At work we’re using Class Table Inheritance to model the core data structures of our as yet nameless open source CRM. (actually it has a code name, but I don’t like it, so we’ll pretend it’s nameless)
This week as I learned both the name of this pattern, and the SQL to implement it efficiently in MySQL I thought I’d share some notes on what we’ve come up with.
Class Table InheritanceCTI is a pattern where your schema hews closely to the your class hierarchy — you have a table for each class, and object attributes are stored as columns in the table for that class. This is as opposed to Single Table Inheritance, which stores all attributes for every member of an inheritance tree in a single table, or Concrete Table Inheritance which duplicates the inherited fields to each table.
We’re using CTI for a number of reasons, some excellent, and some because that is how our brains work.

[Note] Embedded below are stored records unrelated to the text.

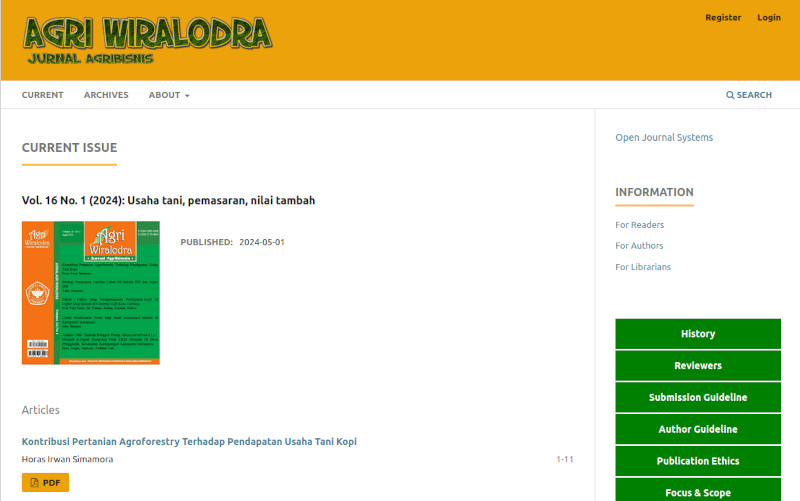Open the issue cover thumbnail image
The width and height of the screenshot is (800, 501).
click(x=91, y=292)
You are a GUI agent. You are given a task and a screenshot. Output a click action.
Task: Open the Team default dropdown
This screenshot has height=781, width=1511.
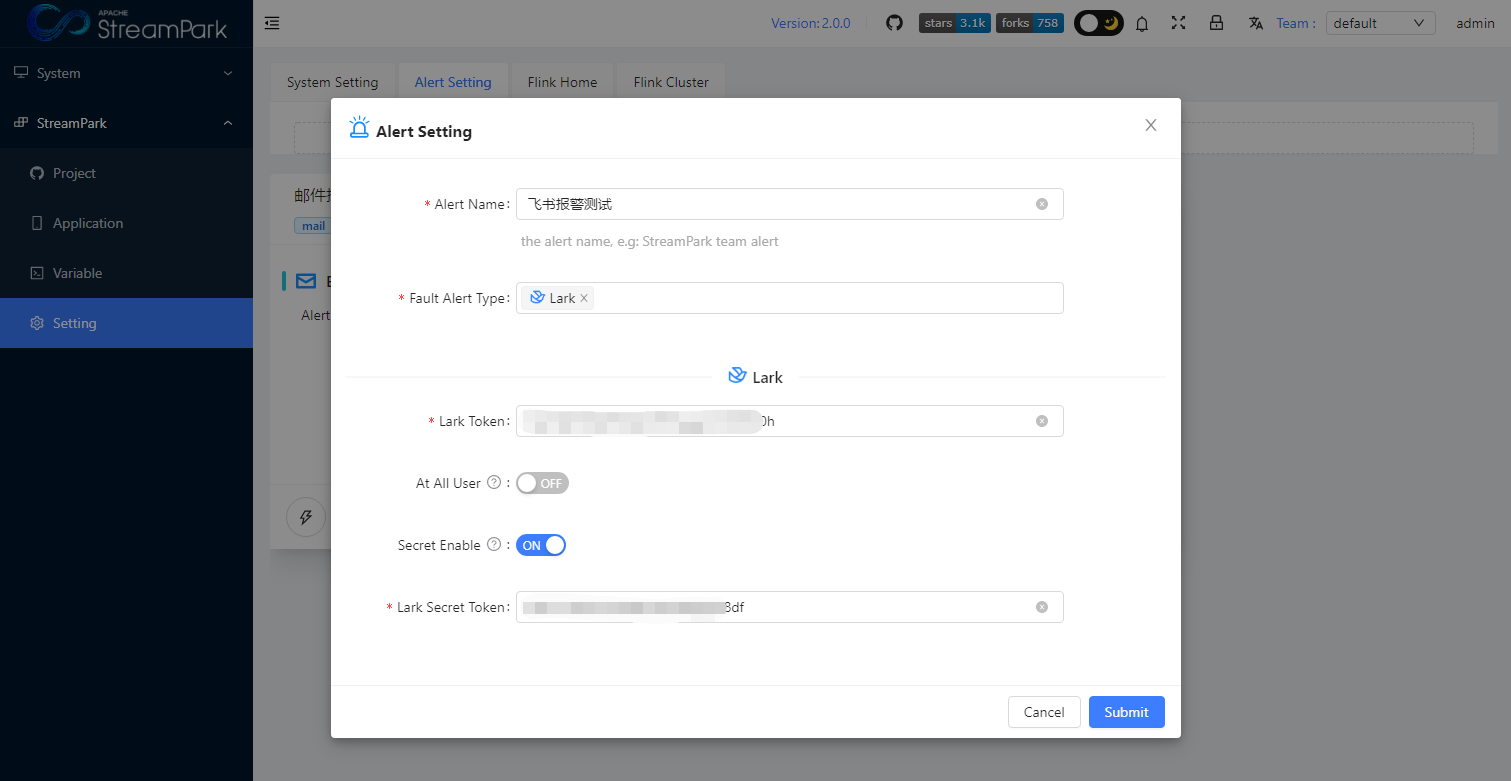[x=1380, y=23]
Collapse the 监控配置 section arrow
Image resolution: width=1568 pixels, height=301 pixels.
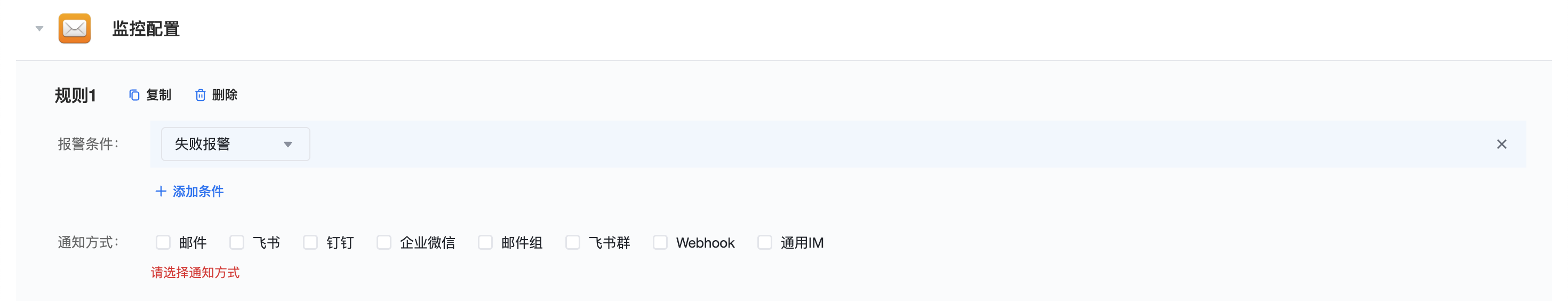[x=39, y=29]
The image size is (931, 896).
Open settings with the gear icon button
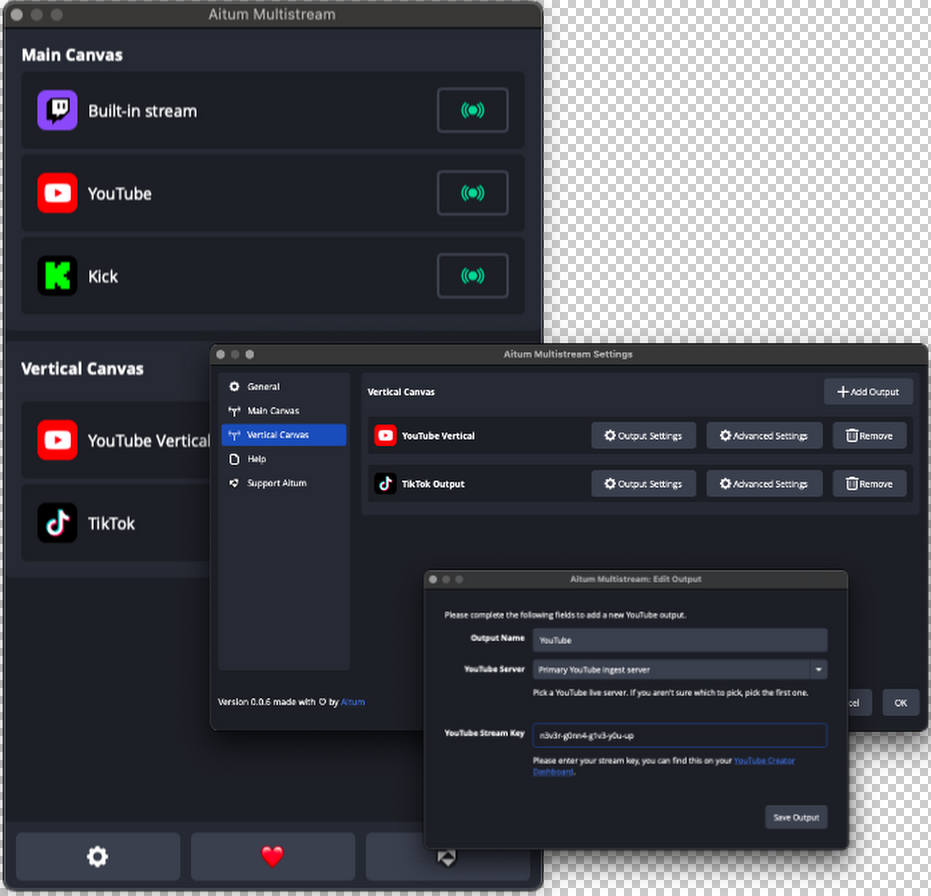97,856
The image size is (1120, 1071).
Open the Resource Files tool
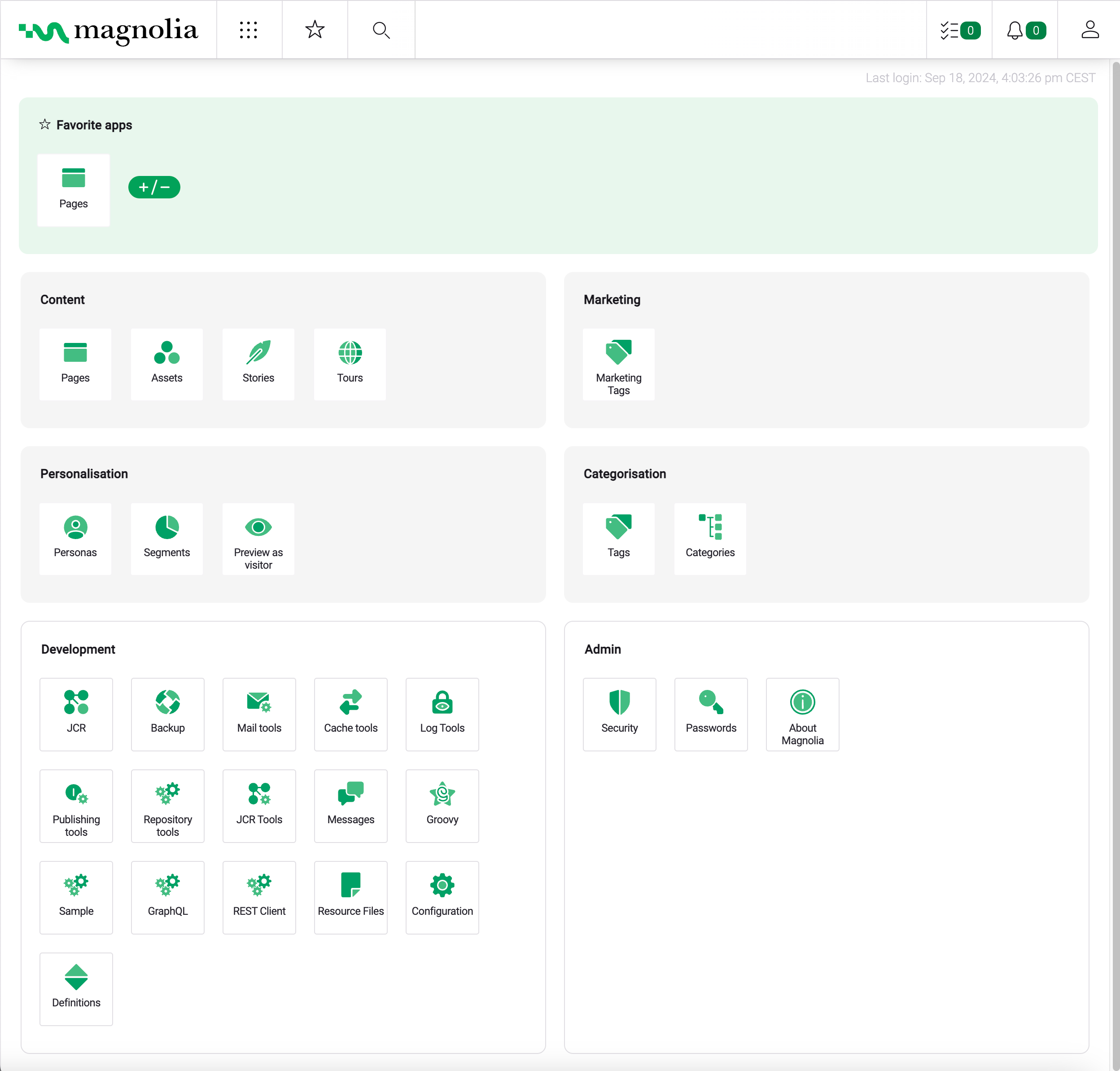pyautogui.click(x=351, y=895)
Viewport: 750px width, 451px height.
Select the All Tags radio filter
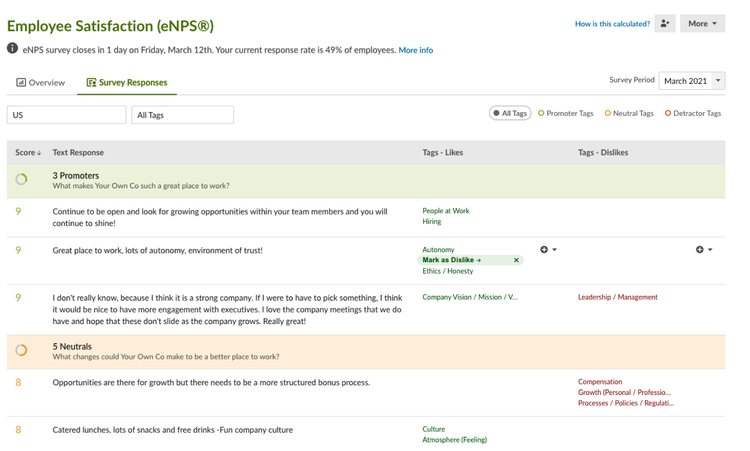pos(510,113)
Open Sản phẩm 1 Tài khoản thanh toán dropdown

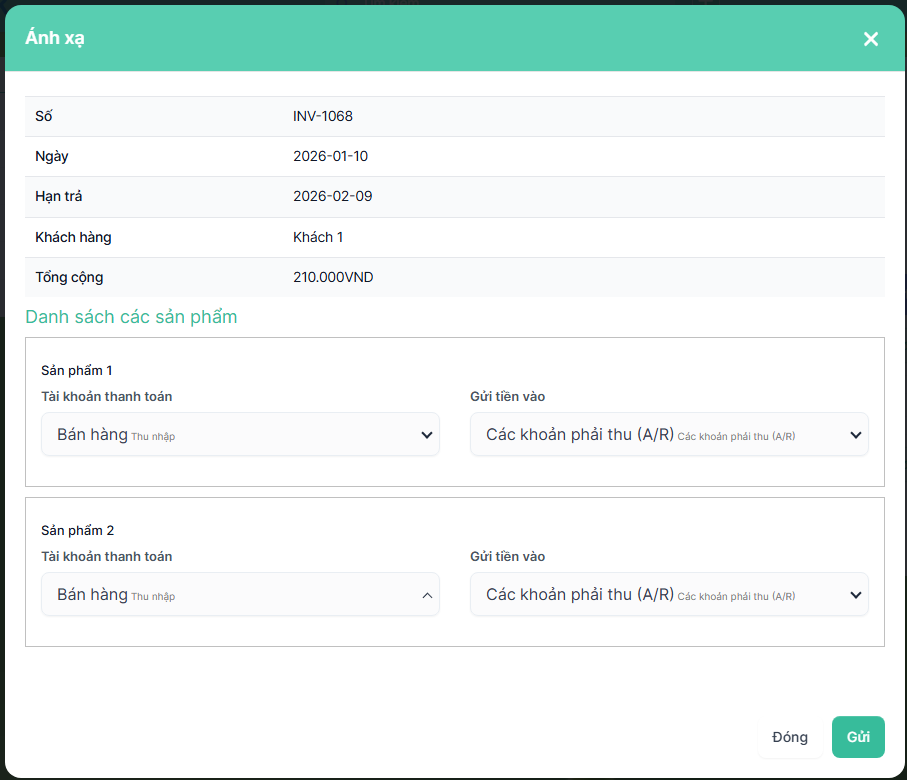tap(240, 434)
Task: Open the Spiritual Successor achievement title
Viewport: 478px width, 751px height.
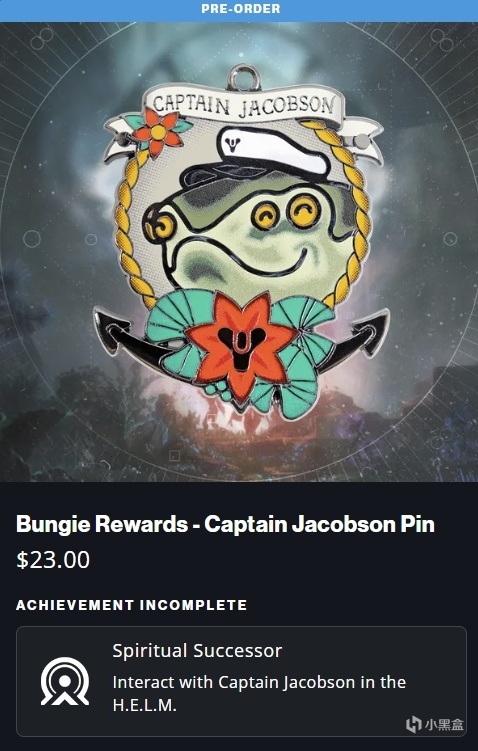Action: (197, 650)
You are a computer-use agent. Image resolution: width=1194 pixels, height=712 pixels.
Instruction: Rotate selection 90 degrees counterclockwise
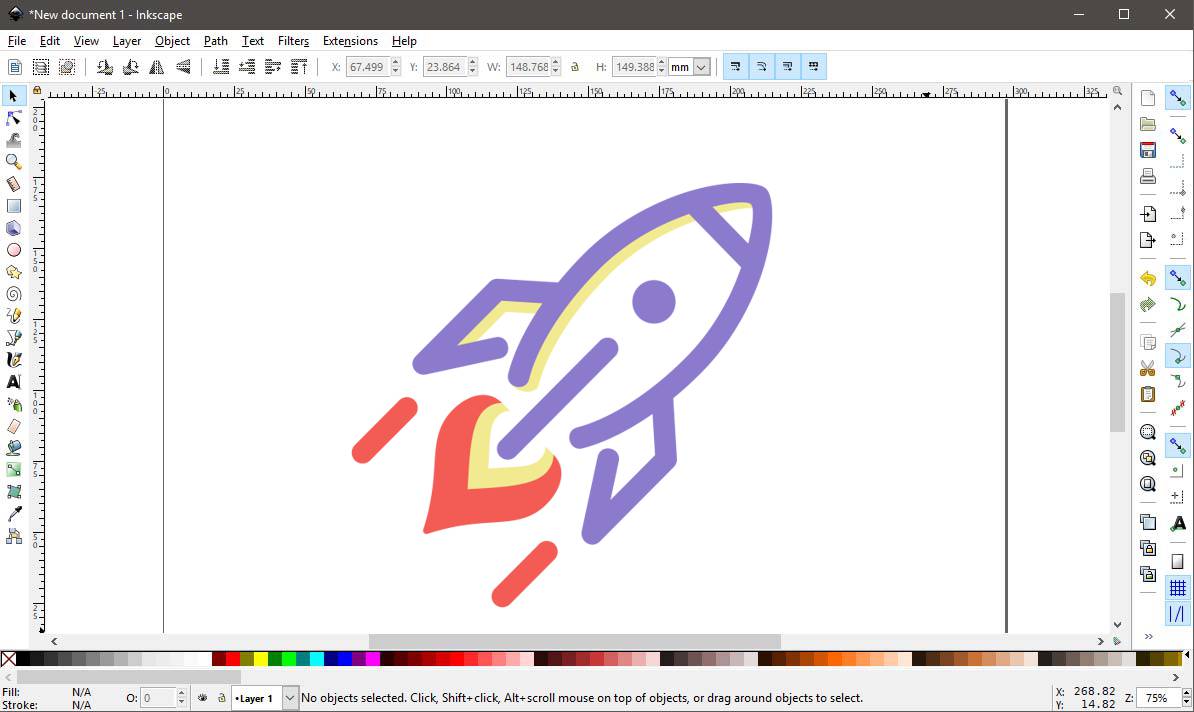pos(105,66)
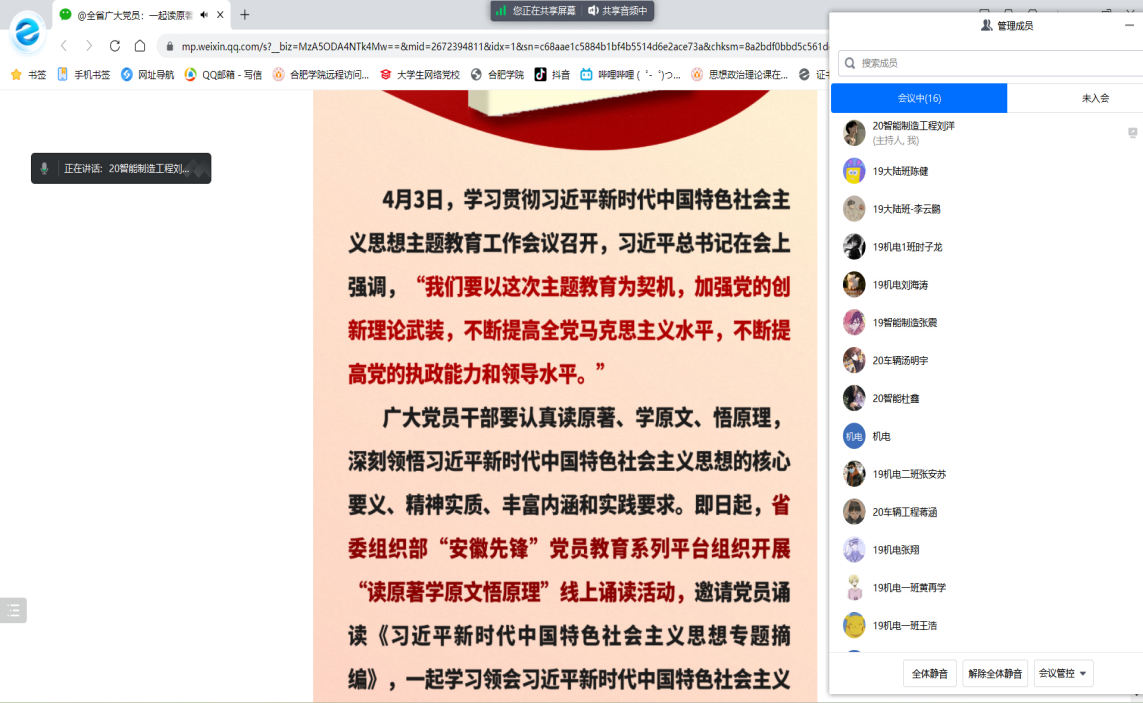
Task: Click microphone icon in speaking indicator
Action: (45, 169)
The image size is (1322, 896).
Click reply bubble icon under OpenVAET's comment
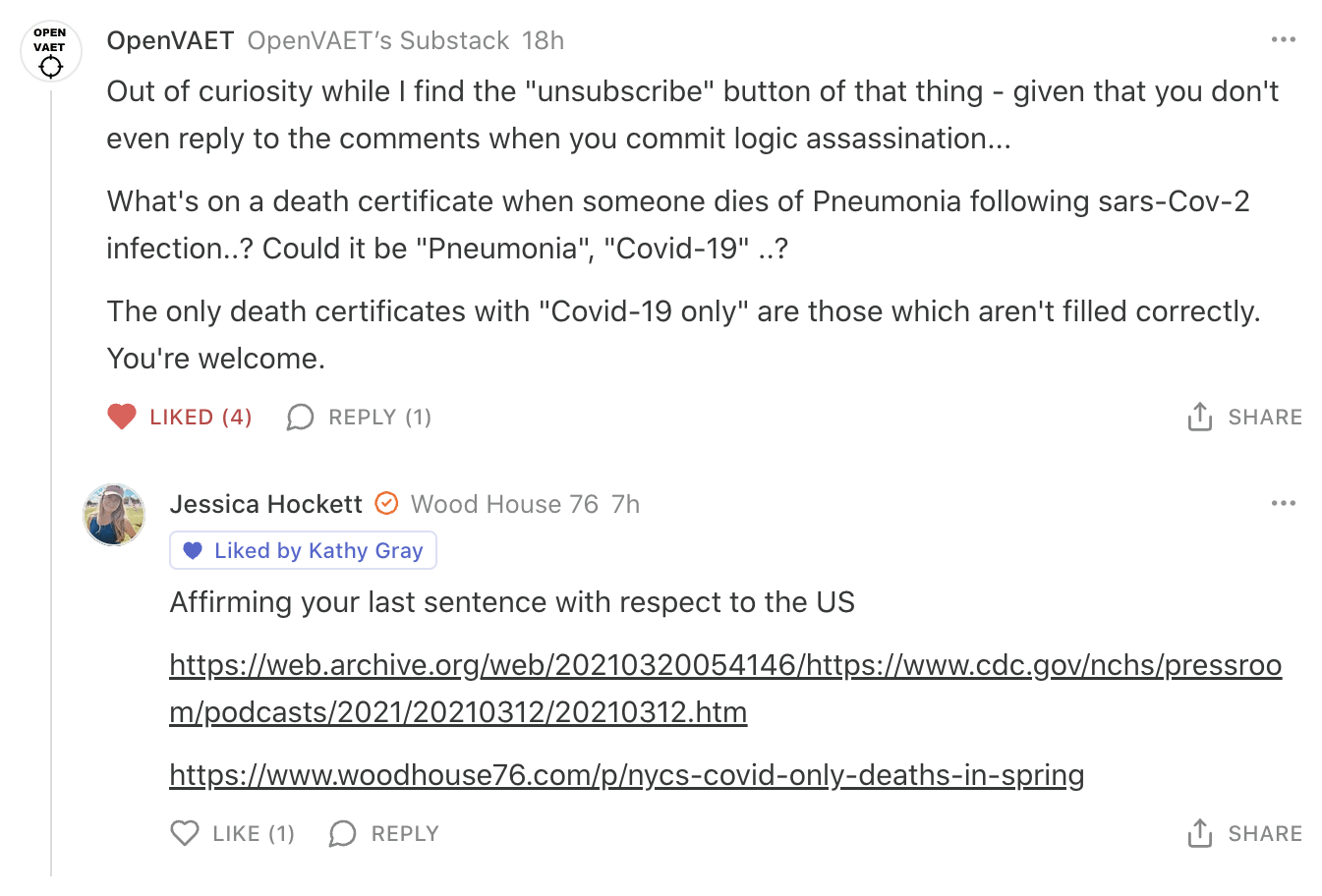[x=300, y=418]
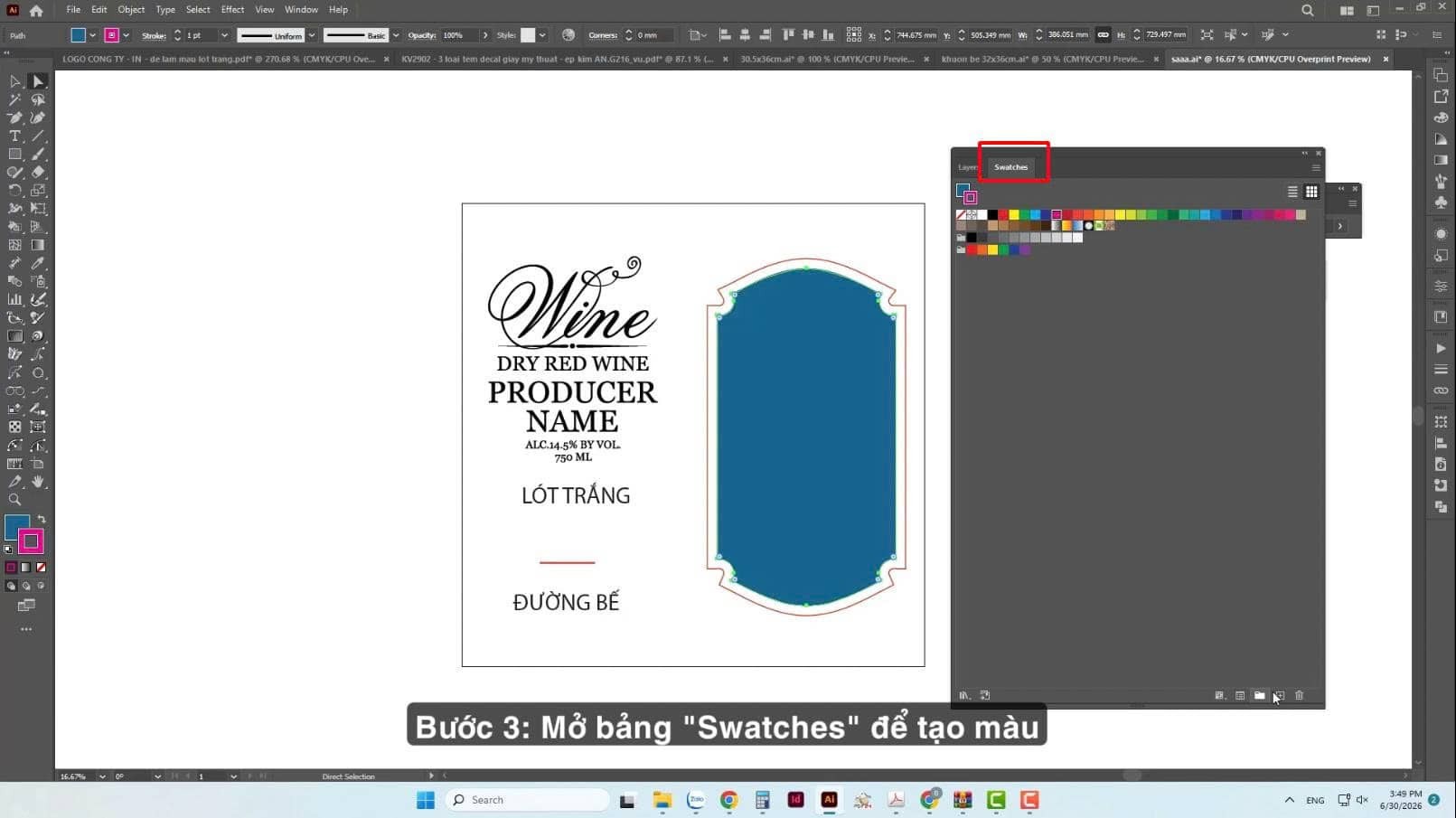This screenshot has height=818, width=1456.
Task: Open the zoom level dropdown
Action: tap(101, 776)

One key benefit is we get the ability to operate on heterogenous collections of object. (i.e. display a sorted list of contact objects irrespective of whether they are individuals, organizations, etc.) The fact that something as fundamental as polymorphism can be difficult to accomplish using other O/R techniques hilights the general difficulty and impedance mismatch of object to relational mapping.
There are, however a few challenges involved.
The ModelBut quickly a trivial mock up of the data model to give us something to play with. In this model we have 3 classes, a base Contact class, and 2 types of contacts Individual and Organization which inherit from Contact. In the database we model this as a Contact table, with a primary id, and any fields which the Contact the parent class provides. Individual and Organization each get their own table, with class specific attributes, plus the primary id from Contact which is both the primary id, and a foreign key into Contact. For every contact stored in the database there is a record in the Contact table, and a record in either Individual or Organization.
Challenge 1:How do you retrieve your data now that it is broken across multiple tables? The obvious (and obviously wrong) solution would be to first select against the Contact table, examine the resulting data, and select against the appropriate children tables. (remember this example is a drastically simplified data model)
Solution 1:My current solution is to do a 3 way left outer join, and then instantiate the objects out of fields which aren’t null. It can look a bit ugly with large numbers of columns, but is actually pretty simple, and initial benchmarks against a test data set of 1.3 million records suggests it scales nicely.
SELECT c.id as id, c.contactType, i.firstName, i.lastName, o.name as orgName FROM Contact as c LEFT JOIN Individual as i ON i.id = c.id LEFT JOIN Organization as o ON o.id = c.id
(And it’s pretty easy to coax the necessary SQL out of our modified version of DB_DataObject. I’ll demonstrate that in a future entry)
Challenge 2:One of the good reasons (in fact the only concrete one I’ve given you) to go with CTI and its potential added complexity is the desire to sort a mixed list of contact types. But what do you do when you want to sort on an amorphous concept like “Name”? Individual might sort by “Lastname, Firstname”, while we just use “orgName” for an organization. Where is our polymorphism now?
One solution would be select all known records, and do sorting and slicing at the application level. (This is so wrong it makes my head hurt) Another solution would be store a field like “sortName” on Contact, which you could calculate and save on inserts and updates. This is on the right track.
Solution 2:The solution (which Carl clued me into while we waited to get into the zoo), is to use the SQL CASE statement to calculate “sortName” on the fly. Below is our SQL from below with the new logic in green.
SELECT c.id as id, c.contactType, i.firstName, i.lastName, o.name as orgName, CASE WHEN c.contactType = 'Individual' THEN CONCAT(i.lastName, i.firstName) WHEN c.contactType = 'Organization' THEN o.name END as sortName FROM Contact as c LEFT JOIN Individual as i ON i.id = c.id LEFT JOIN Organization as o ON o.id = c.id ORDER by sortName
This simply adds a switch statement to your field list conditionally setting the value of sortName.
There is nothing quite so satisfying as finding the right tool for the right job. I’m currently totally in love with the CASE statement, and think everyone should know about it. (hence this bit of evangelism)
Tip: don’t forget that ‘,’ after orgName, I keep forgetting it and wondering why my SQL isn’t working.
So concludes today’s edition of “Enterprise Development with MySQL” (“Kellan Learns SQL” didn’t sound as impressive). In the near future I hope to get a chance to write up some of the PHP libs we’ve been building/modifying to support object rich web development techniques, completing the picture. (OLamp anyone?)